* [RECORDS FOR THE TASK]
/---
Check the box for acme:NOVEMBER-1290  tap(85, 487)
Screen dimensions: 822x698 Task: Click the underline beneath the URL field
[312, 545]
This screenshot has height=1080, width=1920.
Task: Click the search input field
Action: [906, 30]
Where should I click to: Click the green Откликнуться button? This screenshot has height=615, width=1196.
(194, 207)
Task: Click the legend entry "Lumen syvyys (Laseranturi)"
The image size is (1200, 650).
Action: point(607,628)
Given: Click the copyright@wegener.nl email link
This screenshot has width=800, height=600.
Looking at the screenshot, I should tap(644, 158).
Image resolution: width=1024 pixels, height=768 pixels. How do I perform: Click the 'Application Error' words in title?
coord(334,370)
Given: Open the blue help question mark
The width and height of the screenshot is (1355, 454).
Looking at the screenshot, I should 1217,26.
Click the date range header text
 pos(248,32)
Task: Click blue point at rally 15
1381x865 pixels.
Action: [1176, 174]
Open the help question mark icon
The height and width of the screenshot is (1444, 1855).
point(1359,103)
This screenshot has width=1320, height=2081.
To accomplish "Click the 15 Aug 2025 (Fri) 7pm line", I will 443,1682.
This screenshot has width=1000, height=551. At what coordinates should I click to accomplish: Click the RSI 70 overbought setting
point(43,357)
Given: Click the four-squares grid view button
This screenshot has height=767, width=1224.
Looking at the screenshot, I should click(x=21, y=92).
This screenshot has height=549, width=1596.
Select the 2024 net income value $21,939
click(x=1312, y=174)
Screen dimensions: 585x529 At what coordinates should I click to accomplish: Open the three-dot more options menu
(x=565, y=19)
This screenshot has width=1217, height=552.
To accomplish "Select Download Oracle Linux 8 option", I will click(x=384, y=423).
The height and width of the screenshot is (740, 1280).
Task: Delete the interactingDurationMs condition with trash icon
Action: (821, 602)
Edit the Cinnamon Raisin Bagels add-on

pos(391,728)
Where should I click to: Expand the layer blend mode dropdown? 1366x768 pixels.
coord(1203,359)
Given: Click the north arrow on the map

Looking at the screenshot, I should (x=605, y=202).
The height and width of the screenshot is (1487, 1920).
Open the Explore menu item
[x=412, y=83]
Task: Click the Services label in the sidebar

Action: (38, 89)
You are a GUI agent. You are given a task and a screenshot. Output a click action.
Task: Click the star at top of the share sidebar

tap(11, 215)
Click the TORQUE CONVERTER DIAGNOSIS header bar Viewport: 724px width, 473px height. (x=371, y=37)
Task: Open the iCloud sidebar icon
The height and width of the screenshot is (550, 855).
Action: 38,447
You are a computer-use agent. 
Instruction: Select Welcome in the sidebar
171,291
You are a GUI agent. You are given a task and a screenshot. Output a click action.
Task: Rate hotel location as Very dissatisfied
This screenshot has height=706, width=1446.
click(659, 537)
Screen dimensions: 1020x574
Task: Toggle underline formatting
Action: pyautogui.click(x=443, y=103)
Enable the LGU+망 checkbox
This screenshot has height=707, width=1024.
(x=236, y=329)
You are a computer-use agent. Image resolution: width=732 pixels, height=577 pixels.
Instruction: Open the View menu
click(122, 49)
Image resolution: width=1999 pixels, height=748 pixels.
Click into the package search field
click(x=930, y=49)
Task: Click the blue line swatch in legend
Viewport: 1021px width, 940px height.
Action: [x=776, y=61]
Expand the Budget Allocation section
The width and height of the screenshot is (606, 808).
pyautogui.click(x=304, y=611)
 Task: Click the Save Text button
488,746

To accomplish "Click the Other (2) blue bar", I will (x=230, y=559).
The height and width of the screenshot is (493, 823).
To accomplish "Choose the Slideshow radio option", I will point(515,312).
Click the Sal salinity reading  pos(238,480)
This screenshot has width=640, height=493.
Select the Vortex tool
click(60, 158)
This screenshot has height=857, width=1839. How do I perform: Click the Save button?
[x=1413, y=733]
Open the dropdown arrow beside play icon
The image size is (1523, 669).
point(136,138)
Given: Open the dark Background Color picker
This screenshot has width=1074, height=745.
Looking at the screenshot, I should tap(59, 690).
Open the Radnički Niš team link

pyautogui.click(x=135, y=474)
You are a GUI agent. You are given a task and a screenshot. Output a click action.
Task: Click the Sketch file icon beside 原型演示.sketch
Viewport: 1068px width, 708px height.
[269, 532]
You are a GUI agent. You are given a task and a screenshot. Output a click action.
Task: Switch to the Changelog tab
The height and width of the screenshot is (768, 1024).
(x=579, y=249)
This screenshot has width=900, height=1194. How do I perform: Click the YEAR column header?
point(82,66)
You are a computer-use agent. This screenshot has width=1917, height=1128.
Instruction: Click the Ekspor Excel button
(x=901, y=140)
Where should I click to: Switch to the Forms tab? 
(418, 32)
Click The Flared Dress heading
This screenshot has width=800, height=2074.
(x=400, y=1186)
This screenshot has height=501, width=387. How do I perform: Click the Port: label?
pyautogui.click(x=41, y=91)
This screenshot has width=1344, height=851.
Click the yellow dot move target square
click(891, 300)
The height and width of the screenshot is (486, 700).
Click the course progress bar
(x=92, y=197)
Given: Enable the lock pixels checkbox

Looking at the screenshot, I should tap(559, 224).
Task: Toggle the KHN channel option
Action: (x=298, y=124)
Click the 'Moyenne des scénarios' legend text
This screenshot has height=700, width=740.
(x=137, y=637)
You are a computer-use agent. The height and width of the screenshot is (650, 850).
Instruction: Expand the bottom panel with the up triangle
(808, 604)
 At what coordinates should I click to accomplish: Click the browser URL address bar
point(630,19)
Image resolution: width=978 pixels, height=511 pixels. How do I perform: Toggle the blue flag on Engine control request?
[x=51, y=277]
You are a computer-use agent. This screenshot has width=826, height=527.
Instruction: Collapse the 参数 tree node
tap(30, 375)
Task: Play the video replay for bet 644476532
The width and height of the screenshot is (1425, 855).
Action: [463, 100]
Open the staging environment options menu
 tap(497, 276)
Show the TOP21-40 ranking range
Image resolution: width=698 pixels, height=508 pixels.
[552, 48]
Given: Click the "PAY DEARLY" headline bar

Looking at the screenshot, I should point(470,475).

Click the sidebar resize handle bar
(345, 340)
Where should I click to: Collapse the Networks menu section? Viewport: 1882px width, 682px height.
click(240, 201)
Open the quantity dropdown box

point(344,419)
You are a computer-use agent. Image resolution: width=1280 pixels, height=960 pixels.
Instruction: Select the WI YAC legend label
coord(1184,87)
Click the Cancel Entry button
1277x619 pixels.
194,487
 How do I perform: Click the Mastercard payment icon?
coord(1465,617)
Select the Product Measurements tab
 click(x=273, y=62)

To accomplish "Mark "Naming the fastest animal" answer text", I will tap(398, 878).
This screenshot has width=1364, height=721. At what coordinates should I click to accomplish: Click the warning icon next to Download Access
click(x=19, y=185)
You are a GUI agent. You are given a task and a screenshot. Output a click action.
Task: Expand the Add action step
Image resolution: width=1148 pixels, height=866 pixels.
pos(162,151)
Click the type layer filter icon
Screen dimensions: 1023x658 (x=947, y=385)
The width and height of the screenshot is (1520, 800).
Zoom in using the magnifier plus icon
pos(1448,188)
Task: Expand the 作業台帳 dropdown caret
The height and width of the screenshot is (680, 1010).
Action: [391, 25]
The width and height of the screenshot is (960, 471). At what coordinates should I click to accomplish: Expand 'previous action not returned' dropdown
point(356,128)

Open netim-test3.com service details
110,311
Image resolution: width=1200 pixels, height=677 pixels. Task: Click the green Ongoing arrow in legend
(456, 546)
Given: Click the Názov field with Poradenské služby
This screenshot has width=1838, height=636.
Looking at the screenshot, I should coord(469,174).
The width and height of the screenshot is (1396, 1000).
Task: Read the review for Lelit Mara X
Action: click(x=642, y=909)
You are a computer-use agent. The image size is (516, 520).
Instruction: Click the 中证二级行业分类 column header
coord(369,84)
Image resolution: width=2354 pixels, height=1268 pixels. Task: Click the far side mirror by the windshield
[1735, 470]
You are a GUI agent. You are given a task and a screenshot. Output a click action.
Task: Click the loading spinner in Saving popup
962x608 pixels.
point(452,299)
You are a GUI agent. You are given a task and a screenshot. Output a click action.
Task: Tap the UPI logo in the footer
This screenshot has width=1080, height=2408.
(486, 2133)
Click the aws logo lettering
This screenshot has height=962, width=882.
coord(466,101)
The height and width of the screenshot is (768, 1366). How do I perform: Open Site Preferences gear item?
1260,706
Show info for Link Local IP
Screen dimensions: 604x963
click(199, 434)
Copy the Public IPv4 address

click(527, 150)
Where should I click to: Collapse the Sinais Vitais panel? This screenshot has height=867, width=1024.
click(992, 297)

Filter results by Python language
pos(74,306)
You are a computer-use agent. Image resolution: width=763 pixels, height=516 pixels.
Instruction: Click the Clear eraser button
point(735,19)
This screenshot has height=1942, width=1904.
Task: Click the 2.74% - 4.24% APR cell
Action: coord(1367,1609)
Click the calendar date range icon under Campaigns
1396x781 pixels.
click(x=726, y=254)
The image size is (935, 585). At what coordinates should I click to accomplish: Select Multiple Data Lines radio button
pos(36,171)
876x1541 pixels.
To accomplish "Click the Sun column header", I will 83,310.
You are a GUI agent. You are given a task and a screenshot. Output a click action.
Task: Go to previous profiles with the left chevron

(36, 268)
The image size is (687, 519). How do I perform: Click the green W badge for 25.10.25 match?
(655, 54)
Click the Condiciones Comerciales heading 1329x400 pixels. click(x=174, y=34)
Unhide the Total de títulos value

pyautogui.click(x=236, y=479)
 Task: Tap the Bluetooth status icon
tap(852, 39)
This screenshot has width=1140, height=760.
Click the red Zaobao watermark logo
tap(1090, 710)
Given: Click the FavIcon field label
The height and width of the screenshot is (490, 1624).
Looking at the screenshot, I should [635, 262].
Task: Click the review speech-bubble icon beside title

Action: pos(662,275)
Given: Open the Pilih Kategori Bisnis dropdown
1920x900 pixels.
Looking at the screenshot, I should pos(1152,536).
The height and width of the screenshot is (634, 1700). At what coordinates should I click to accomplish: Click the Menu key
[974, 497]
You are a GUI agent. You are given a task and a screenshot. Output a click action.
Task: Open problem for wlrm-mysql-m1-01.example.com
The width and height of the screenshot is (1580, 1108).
\---
* [EXERCISE]
Starting at the top of the listing above, repeat every line exactly until the line that contains "Given: Open the blue help question mark" has been repeated too.

* [ANSWER TO THE EXERCISE]
Check the box for acme:NOVEMBER-1290  tap(85, 487)
Screen dimensions: 822x698 Task: Click the underline beneath the URL field
[312, 545]
This screenshot has height=1080, width=1920.
Task: Click the search input field
Action: [906, 30]
Where should I click to: Click the green Откликнуться button? This screenshot has height=615, width=1196.
(194, 207)
Task: Click the legend entry "Lumen syvyys (Laseranturi)"
The image size is (1200, 650).
Action: point(607,628)
Given: Click the copyright@wegener.nl email link
This screenshot has width=800, height=600.
Looking at the screenshot, I should tap(644, 158).
Image resolution: width=1024 pixels, height=768 pixels. How do I perform: Click the 'Application Error' words in title?
coord(334,370)
Given: Open the blue help question mark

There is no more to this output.